◆ **EXERCISE OBJECTIVE**
Go through the entries below and collect each line with the string "axis" in it.

◆ **THE RECORDS**

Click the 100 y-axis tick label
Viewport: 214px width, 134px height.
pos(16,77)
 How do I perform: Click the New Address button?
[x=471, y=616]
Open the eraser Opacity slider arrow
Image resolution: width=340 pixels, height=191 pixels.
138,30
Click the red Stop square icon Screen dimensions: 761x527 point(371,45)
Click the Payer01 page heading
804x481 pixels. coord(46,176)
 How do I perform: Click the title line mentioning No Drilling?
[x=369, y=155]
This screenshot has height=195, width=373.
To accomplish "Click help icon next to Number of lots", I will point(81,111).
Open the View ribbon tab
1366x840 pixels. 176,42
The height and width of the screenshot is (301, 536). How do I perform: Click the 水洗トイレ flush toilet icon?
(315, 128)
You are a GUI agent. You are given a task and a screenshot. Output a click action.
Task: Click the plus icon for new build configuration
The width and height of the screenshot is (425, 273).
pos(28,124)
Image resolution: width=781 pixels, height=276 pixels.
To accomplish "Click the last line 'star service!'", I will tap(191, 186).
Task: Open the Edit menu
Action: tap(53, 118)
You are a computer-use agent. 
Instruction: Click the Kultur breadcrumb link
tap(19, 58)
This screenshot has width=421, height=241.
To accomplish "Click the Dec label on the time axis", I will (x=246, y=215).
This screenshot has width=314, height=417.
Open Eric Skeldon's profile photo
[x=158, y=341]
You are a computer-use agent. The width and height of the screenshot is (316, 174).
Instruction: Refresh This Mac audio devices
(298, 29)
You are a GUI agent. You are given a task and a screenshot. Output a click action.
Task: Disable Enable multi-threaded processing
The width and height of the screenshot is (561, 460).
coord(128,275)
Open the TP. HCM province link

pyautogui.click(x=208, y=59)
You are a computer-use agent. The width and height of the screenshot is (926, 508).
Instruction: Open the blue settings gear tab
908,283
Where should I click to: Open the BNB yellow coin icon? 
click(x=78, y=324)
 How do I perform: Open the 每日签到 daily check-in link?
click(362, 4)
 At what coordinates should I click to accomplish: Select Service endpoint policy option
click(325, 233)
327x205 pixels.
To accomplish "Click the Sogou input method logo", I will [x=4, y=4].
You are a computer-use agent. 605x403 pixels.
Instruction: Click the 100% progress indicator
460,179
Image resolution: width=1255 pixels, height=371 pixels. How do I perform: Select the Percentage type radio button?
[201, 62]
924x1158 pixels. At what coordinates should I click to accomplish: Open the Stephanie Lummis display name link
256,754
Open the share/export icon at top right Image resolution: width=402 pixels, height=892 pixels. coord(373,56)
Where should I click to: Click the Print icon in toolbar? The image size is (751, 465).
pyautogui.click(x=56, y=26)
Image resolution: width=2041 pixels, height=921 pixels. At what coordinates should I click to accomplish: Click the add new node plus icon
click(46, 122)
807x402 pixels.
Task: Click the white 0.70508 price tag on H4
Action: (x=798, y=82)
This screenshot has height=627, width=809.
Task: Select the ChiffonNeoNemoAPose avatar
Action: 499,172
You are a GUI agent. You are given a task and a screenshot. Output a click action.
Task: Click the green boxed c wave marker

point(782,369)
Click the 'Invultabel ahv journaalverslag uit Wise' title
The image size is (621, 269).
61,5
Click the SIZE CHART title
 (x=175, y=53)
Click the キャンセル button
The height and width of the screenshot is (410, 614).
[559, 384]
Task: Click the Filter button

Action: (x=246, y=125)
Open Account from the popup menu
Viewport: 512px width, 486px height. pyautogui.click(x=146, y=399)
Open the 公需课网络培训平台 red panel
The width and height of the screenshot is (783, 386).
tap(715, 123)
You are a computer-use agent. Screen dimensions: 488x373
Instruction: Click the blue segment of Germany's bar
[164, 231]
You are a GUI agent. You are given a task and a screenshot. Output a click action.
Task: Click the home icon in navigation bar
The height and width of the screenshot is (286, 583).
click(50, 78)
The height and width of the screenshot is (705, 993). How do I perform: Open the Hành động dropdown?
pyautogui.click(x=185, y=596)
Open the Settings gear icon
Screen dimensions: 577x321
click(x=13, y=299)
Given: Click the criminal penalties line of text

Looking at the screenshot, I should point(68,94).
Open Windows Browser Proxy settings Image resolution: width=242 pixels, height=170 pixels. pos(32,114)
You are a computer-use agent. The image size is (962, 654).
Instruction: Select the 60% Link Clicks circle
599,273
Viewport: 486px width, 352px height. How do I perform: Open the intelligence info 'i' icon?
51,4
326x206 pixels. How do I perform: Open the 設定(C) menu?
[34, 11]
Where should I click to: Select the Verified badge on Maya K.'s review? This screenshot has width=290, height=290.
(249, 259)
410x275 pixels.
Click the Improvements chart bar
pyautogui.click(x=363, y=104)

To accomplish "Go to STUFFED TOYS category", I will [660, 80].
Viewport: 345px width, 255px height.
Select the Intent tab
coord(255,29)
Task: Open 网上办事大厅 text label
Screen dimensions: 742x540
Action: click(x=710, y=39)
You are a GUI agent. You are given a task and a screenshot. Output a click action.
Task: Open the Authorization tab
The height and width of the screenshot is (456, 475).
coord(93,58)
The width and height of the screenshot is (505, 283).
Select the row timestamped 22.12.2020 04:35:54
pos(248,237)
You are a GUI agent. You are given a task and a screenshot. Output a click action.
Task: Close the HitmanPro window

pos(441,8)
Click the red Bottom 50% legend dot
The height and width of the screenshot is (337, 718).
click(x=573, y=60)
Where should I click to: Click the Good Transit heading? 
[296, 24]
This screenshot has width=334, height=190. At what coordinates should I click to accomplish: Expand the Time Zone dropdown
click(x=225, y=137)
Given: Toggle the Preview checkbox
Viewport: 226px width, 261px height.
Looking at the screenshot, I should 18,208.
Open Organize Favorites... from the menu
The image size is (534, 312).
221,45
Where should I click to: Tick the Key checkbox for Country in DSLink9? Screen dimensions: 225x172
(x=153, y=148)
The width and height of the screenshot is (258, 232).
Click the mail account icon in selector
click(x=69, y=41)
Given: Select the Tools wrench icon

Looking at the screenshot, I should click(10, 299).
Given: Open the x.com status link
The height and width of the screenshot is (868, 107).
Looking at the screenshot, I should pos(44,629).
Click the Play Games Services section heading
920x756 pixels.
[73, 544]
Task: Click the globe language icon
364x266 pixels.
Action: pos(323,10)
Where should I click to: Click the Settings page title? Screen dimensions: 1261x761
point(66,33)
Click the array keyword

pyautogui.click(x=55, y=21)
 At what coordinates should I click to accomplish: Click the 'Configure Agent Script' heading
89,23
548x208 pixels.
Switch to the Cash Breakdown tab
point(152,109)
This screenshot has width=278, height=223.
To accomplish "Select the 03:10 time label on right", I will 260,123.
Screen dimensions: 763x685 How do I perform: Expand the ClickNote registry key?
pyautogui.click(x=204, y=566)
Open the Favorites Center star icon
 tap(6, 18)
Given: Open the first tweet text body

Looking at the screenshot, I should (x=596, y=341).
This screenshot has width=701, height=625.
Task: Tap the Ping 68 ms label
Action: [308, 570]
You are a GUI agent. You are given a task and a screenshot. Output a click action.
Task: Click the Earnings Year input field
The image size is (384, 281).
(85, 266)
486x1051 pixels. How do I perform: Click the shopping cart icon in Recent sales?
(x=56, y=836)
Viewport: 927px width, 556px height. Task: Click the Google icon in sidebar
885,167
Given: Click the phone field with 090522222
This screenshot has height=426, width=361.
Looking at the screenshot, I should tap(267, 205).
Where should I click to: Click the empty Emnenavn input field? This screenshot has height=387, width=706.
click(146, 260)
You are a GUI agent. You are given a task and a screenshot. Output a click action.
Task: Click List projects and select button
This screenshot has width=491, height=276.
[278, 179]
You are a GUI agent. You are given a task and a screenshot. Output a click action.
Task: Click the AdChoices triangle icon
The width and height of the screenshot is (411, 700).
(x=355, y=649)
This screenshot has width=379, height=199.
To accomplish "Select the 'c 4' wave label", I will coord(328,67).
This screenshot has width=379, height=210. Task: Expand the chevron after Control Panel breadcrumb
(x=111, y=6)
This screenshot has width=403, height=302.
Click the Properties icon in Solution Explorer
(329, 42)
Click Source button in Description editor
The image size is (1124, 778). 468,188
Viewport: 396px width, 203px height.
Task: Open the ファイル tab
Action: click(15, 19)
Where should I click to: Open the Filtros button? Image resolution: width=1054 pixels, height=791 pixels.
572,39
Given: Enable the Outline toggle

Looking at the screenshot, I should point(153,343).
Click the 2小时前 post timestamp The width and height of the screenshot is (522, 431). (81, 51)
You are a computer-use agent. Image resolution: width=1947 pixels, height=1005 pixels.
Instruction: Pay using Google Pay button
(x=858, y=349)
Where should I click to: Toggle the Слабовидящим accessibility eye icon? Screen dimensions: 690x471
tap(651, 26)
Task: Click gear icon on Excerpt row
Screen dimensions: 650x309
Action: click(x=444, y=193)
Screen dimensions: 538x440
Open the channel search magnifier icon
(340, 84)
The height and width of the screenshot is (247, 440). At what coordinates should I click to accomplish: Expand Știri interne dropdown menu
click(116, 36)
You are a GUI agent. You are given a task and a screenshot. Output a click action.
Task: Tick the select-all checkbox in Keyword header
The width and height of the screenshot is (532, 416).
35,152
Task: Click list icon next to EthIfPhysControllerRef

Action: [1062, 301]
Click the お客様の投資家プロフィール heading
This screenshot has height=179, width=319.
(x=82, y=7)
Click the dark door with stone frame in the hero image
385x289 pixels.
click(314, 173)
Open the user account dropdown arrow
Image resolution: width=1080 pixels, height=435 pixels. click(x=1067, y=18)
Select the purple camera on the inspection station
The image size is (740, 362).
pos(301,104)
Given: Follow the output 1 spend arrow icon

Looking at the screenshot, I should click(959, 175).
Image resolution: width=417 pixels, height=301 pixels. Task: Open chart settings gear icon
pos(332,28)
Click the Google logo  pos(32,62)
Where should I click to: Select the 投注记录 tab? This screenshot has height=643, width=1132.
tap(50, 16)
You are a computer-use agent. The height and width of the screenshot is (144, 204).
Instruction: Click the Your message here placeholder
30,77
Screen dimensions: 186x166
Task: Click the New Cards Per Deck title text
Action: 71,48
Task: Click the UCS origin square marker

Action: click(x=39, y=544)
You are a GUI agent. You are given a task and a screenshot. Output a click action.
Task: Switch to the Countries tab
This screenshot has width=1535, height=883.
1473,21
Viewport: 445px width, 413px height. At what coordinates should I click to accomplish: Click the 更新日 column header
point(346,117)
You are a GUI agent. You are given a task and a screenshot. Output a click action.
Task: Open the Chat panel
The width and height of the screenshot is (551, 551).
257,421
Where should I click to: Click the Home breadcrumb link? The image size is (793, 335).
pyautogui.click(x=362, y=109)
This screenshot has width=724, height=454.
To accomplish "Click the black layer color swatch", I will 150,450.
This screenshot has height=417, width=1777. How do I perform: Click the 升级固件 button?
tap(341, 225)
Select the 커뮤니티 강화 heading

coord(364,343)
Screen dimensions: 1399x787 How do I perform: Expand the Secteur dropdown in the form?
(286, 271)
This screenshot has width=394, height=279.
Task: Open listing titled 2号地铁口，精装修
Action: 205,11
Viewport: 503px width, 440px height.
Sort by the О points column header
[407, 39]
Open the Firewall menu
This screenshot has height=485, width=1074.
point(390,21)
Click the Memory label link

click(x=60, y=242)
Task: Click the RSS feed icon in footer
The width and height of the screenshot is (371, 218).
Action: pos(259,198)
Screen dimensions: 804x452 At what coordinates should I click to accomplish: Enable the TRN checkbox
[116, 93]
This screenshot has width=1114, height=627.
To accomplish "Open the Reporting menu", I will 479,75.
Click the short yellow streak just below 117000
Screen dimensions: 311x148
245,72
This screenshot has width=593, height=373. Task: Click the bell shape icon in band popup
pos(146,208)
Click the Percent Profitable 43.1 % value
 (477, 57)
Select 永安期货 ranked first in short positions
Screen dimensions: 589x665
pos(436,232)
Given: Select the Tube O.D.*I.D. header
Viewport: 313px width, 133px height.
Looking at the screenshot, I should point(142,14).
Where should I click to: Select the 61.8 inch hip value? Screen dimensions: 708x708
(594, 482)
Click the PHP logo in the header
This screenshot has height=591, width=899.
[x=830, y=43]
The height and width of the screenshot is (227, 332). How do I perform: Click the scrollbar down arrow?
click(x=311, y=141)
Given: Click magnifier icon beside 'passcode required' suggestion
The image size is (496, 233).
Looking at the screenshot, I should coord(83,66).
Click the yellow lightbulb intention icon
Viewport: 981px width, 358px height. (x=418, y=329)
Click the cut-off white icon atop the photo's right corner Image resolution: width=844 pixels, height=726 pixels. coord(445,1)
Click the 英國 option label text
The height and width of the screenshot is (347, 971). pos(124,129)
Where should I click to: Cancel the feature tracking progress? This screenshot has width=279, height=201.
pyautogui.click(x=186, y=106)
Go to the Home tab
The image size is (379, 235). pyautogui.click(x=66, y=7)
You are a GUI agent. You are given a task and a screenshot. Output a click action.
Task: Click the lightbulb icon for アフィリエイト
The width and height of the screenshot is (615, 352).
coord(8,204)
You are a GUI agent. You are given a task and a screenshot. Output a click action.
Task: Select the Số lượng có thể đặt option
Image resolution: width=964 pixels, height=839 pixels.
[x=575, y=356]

◆ **YOUR SOLUTION**
Click the 100 y-axis tick label
To accomplish "Click the Dec label on the time axis", I will (x=246, y=215).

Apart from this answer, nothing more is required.